Old-Fashioned Soft Pumpkin Cookies
makes As Many As You Feel Like Making

2 1/2 cups all-purpose flour
1 tsp. baking soda
1 tsp. baking powder
1 tsp. cinnamon
1/2 tsp. nutmeg
1/2 tsp. salt
1 1/2 cups sugar
1 stick butter, softened
1 cup 100% pure pumpkin
1 large egg, room temp
1 tsp. vanilla
glaze recipe

For glaze:
2 cups powdered sugar, sifted
3 Tbsp. milk
1 Tbsp. melted butter
1 tsp. vanilla
Whisk in small bowl until smooth

Preheat the oven to 350 degrees.

Combine flour, baking soda, baking powder, cinnamon, nutmeg, and salt. Set aside.

Beat sugar and butter together til well blended. Beat in pumpkin, egg, and vanilla until smooth. Gradually beat in the flour mixture until a smooth batter.

Drop by rounded tablespoon on to prepared baking sheets. Bake 15 to 18 minutes or until the edges are firm. Cool on baking sheets for 2 minutes; remove to racks to cool completely. Drizzle glaze over cookies.*

*NB: I put the cooling racks back on the baking sheets once those have cooled, because then when you drizzle the glaze over, excess that drips off the cookies drops down on to the baking sheet and neatly out of your way.

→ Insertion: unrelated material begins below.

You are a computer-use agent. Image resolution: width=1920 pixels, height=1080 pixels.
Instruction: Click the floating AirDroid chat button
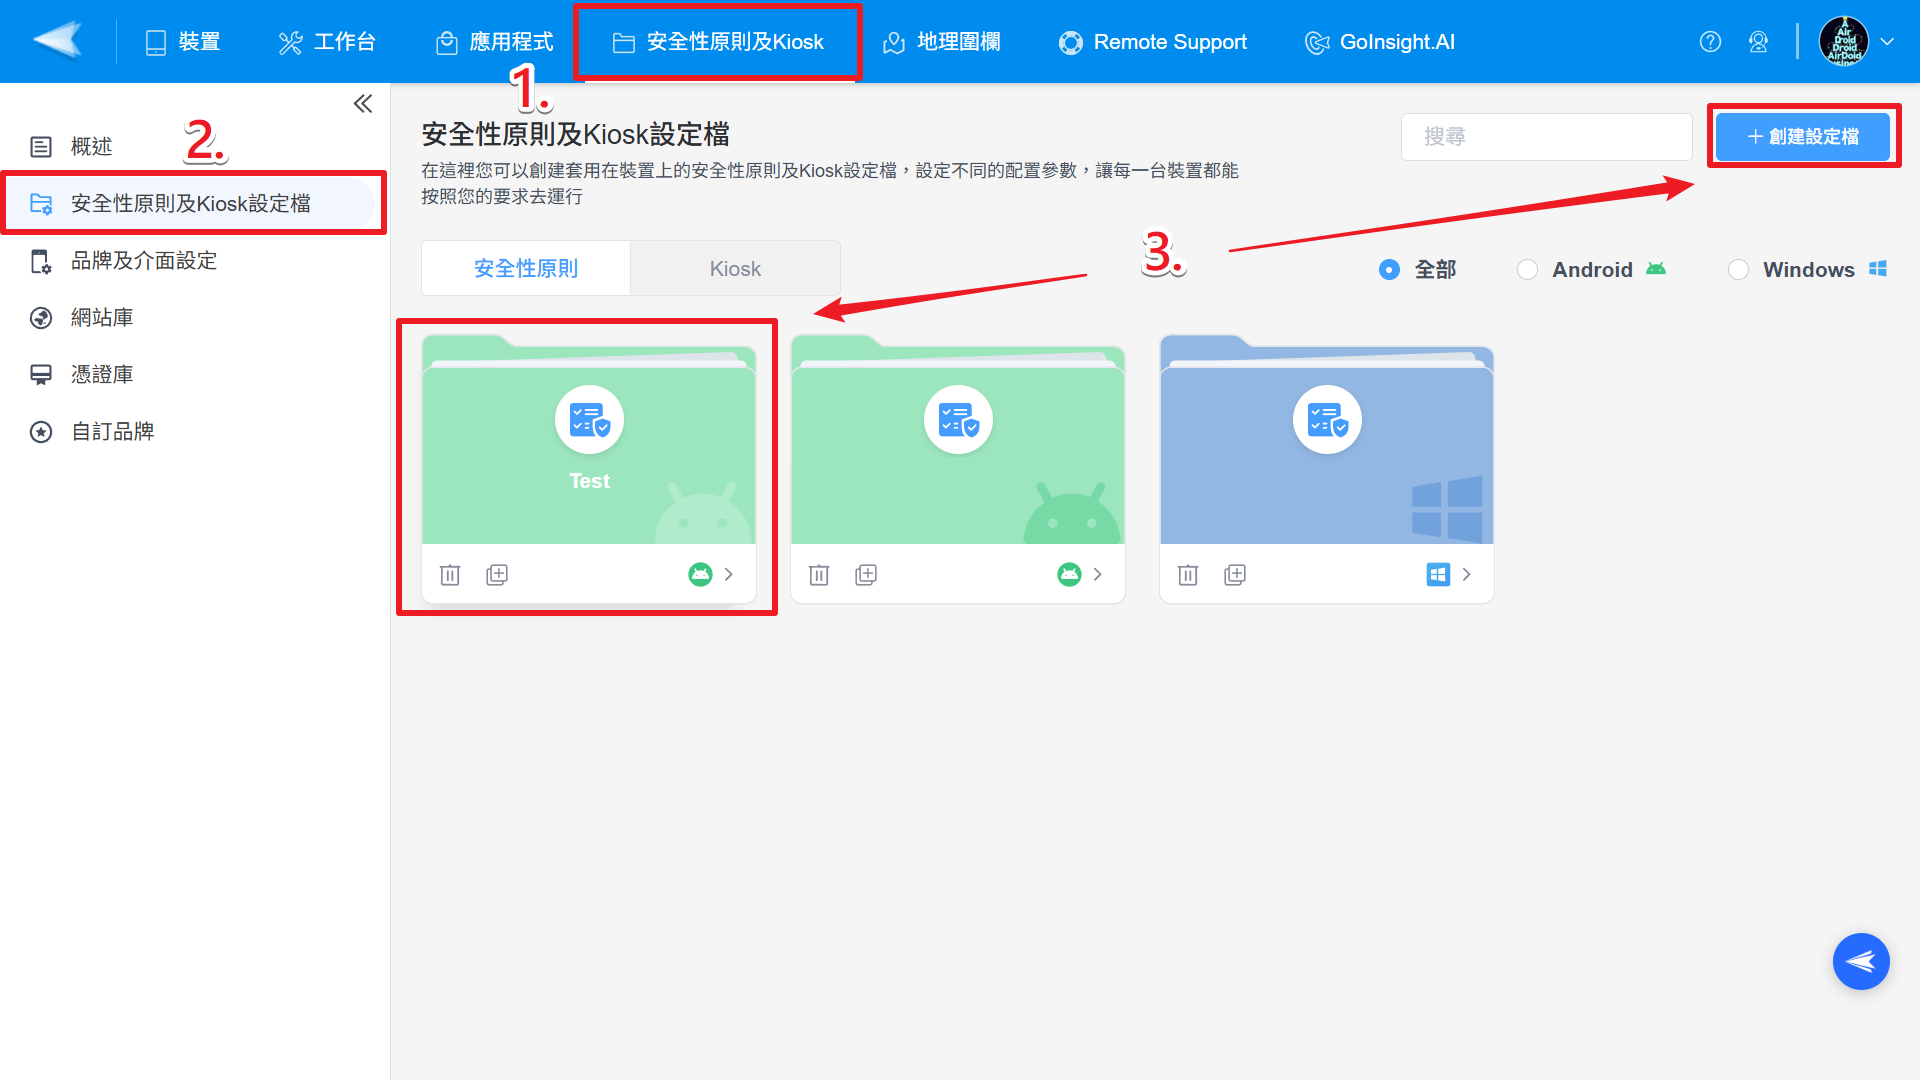tap(1860, 961)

Homemade Pumpkin Spice Latte
makes about 2 medium servings or 1 large

2 cups milk
2 Tbsp. canned pumpkin
2 Tbsp. sugar
2 Tbsp. vanilla
1/2 tsp. pumpkin pie spice
1/3 cup espresso per serving

In a saucepan over medium heat, combine milk, pumpkin, and sugar and cook until steaming. Remove from heat and stir in vanilla extract and pumpkin pie spice. Pour in to large mug with espresso.